“A new social contract, which begins by honoring work and workers, must be forged that ultimately focuses on the common good of the entire human family,“ Bishop William F. Murphy of Rockville Centre says in a Labor Day statement issued in his role as chairman of a committee of the U.S. Conference of Catholic Bishops.
“This Labor Day,” he writes, “we must seek to protect the life and dignity of each worker in a renewed and robust economy. Workers need to have a real voice and effective protections in economic life.”
Bishop Murphy emphasizes the role of civil society, which he calls “perhaps the most undervalued and overlooked” compared to the state and the market. He asks, “Could a reawakening and new development of the roles of intermediary institutions, including voluntary associations and unions, be a force to call the market to a greater understanding of the centrality of the worker?”
The statement, titled “A New ‘Social Contract’ for Today’s ‘New Things’.”draws heavily on Pope Benedict’s teaching in his encyclical, Charity in Truth.

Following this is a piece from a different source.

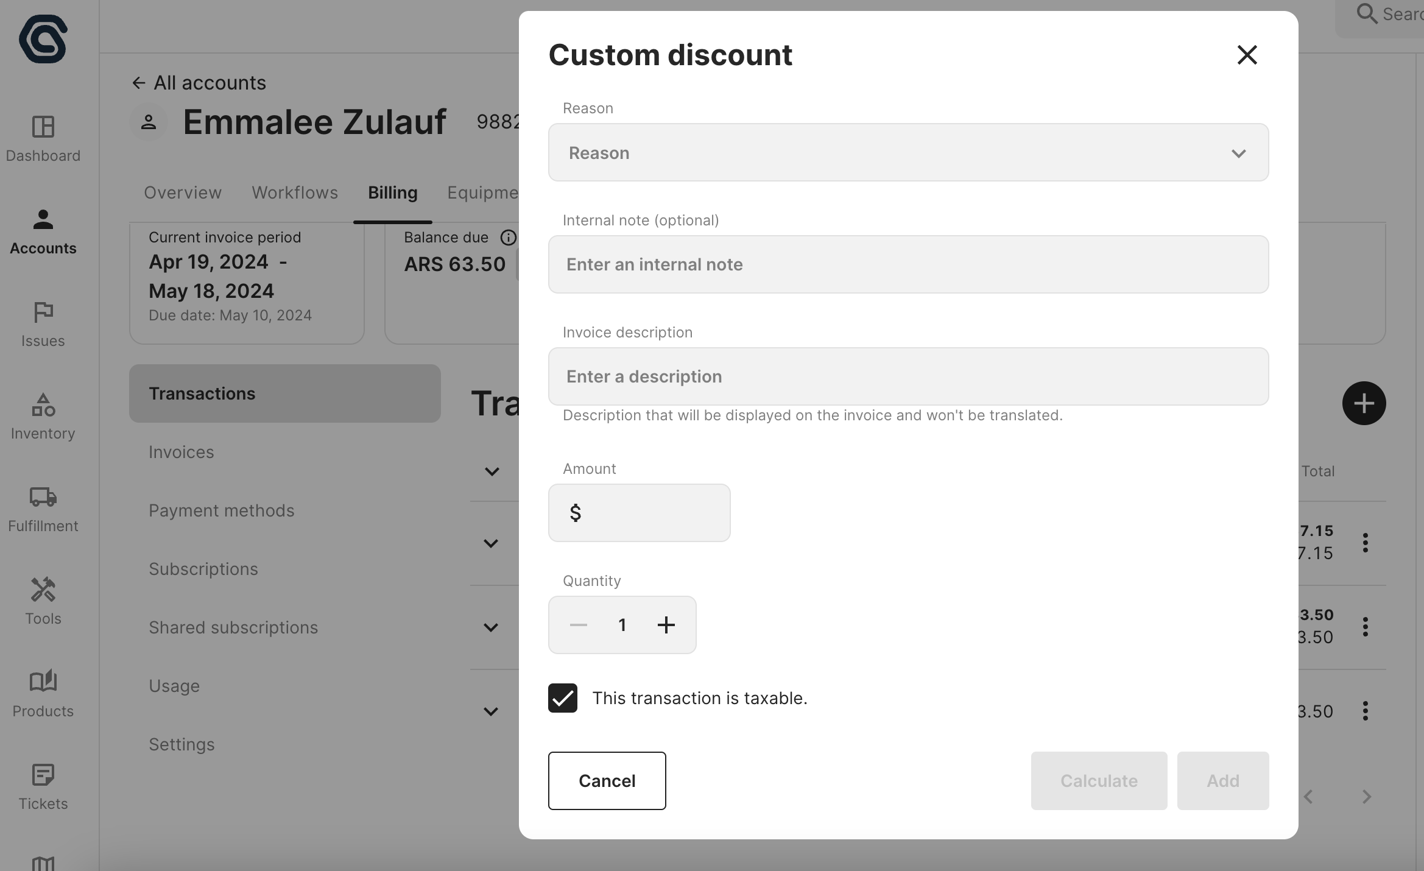Open the Reason dropdown
1424x871 pixels.
[908, 153]
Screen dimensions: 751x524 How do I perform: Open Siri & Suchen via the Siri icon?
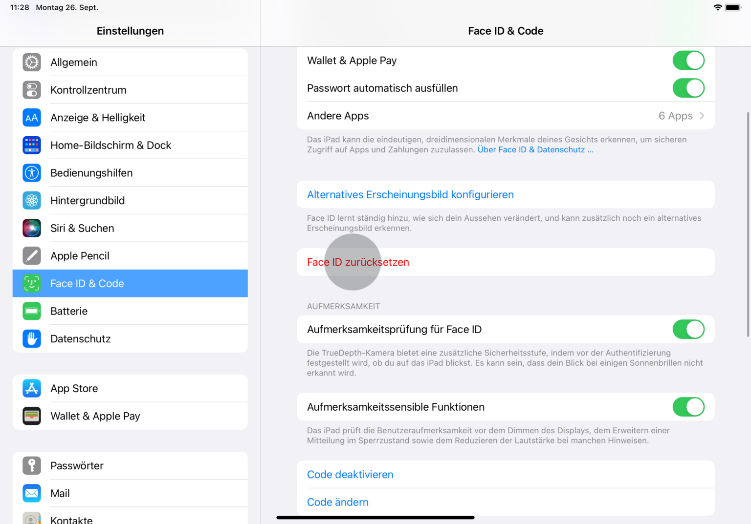[x=31, y=228]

On a central point, Murphy quotes these words of the Pope: “I would like to remind everyone, especially governments engaged in boosting the world’s economic and social assets, that the primary capital to be safeguarded and valued is man, the human person in his or her integrity.” (Emphasis in the original.)
Bishop Murphy, as chair of the Catholic conference’s committee on domestic justice and human development, has taken the lead in describing the need for a “new social contract.” What’s next?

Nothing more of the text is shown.